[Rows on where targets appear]
>>>

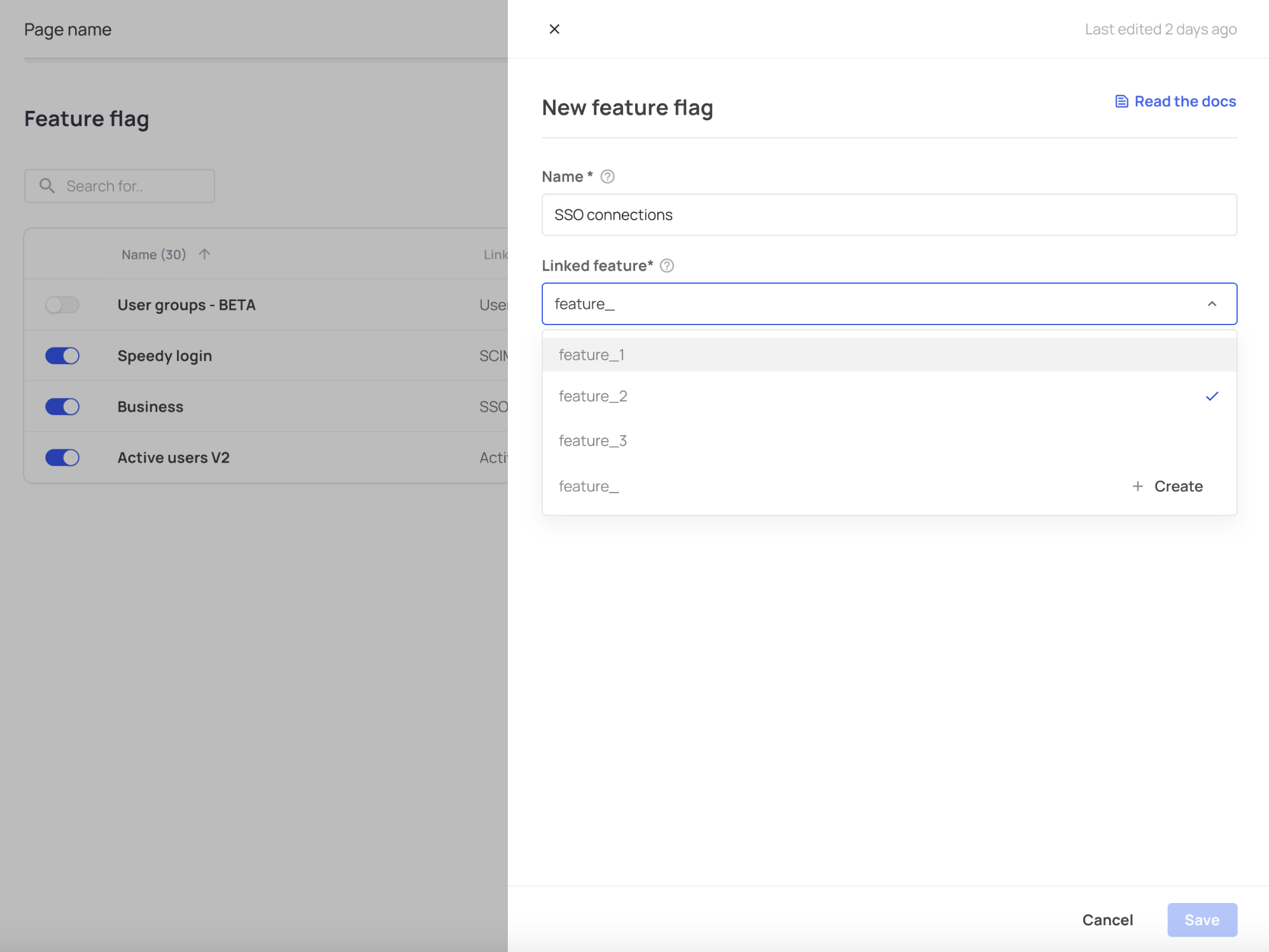Click the help icon beside Linked feature
Screen dimensions: 1269x952
coord(667,266)

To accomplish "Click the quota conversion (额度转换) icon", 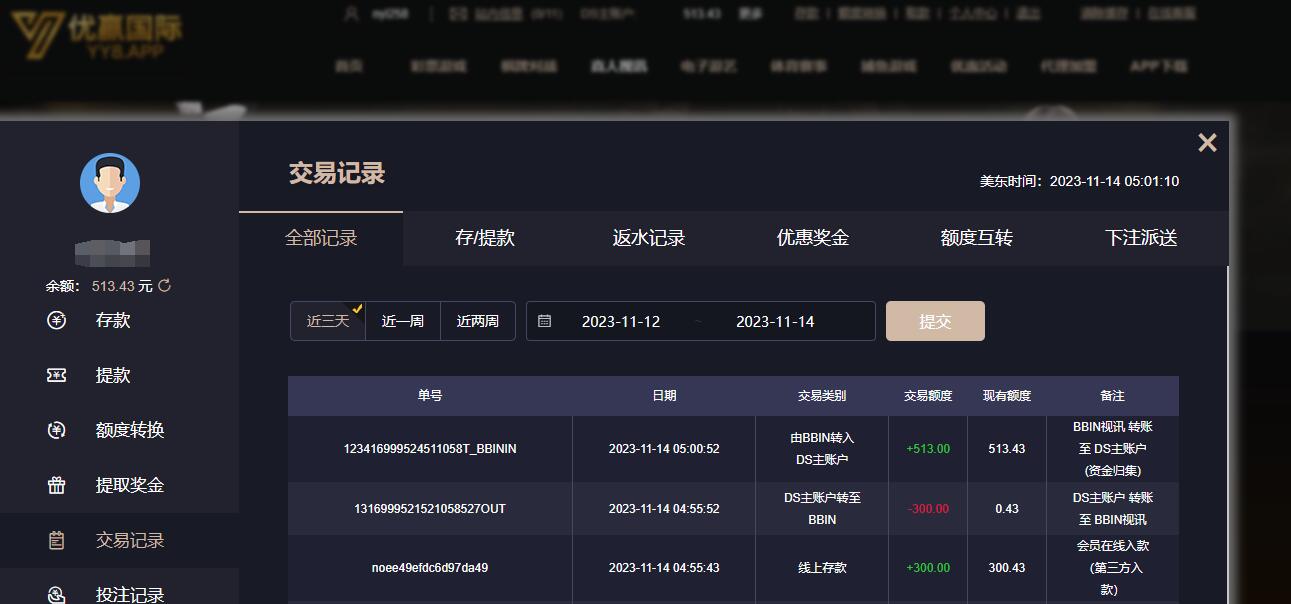I will [x=57, y=430].

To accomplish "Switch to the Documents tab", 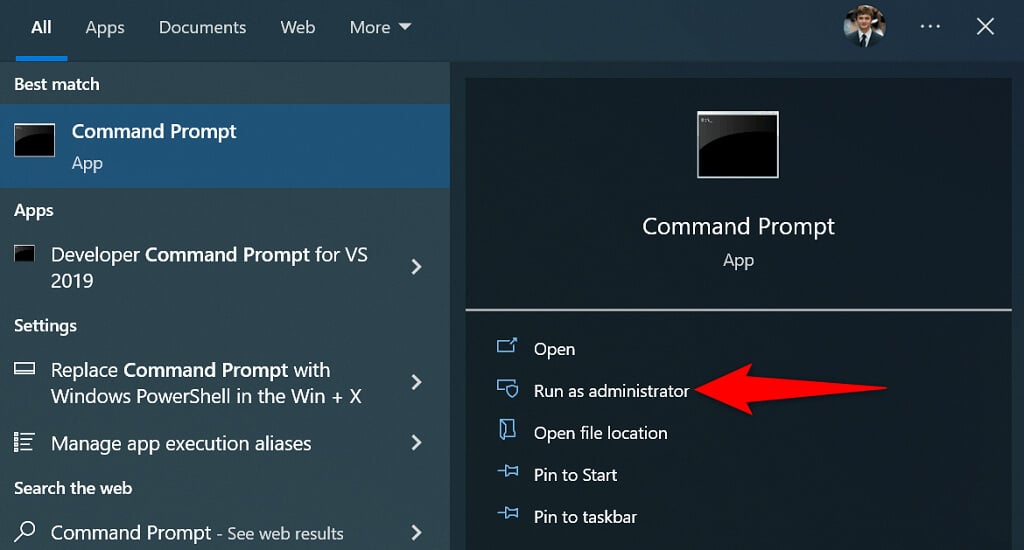I will (201, 28).
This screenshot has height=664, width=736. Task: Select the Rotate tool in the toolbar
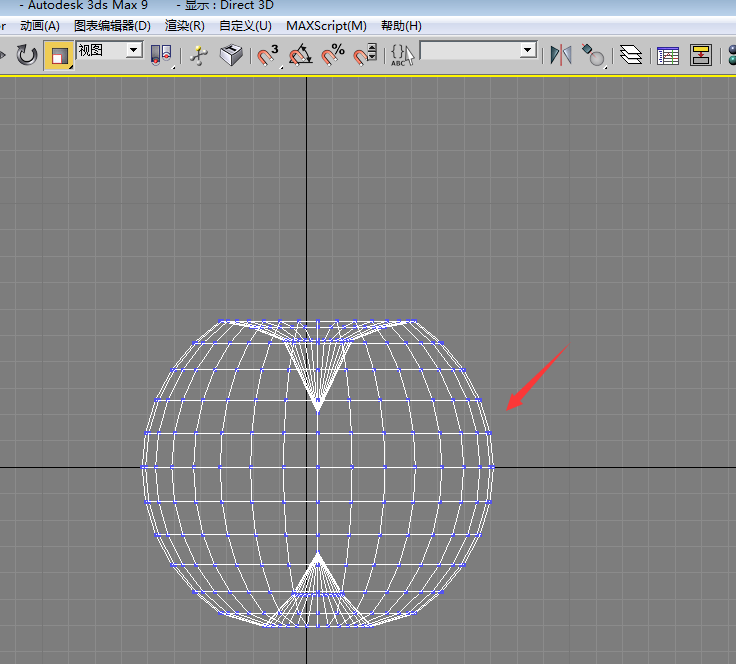(x=27, y=55)
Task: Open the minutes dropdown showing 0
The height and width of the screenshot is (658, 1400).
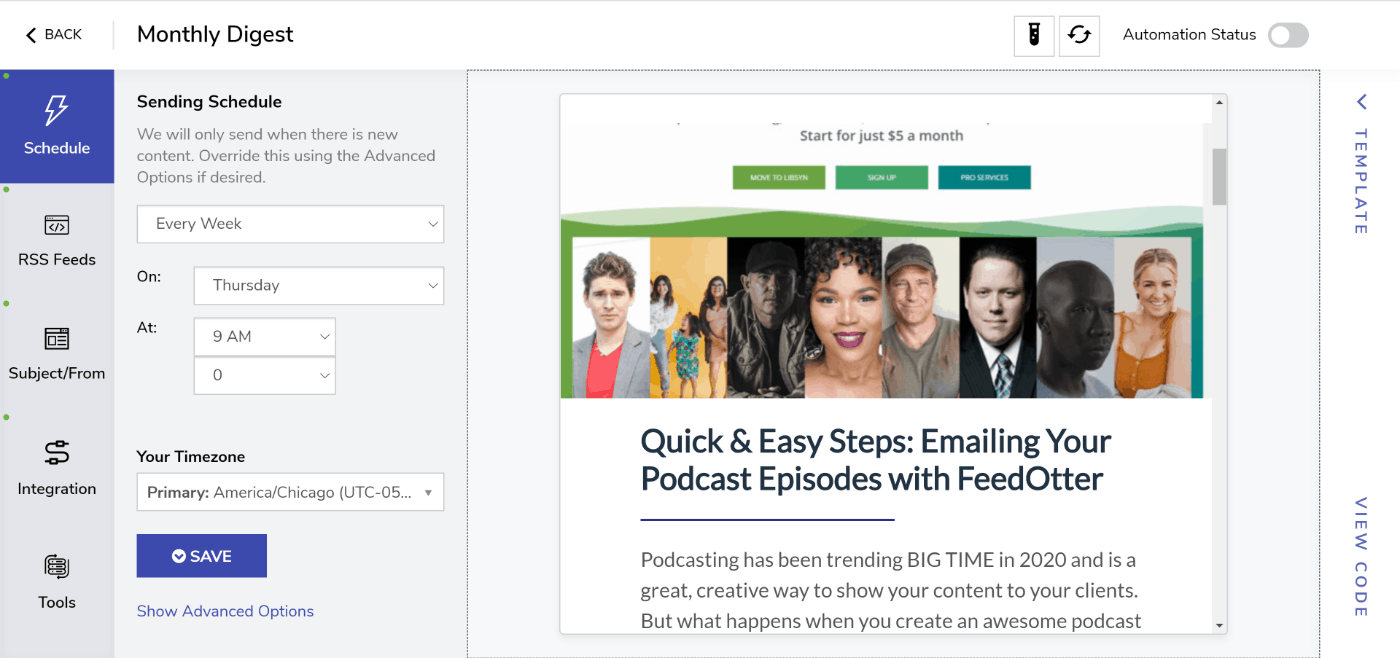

<<<

● **Problem statement**: Reproduce verbatim the lines of the data from the one containing "Task: Open the minutes dropdown showing 0" through the end of the data, both included, and leave the pictures out of your answer.

● **The result**:
Task: Open the minutes dropdown showing 0
The height and width of the screenshot is (658, 1400).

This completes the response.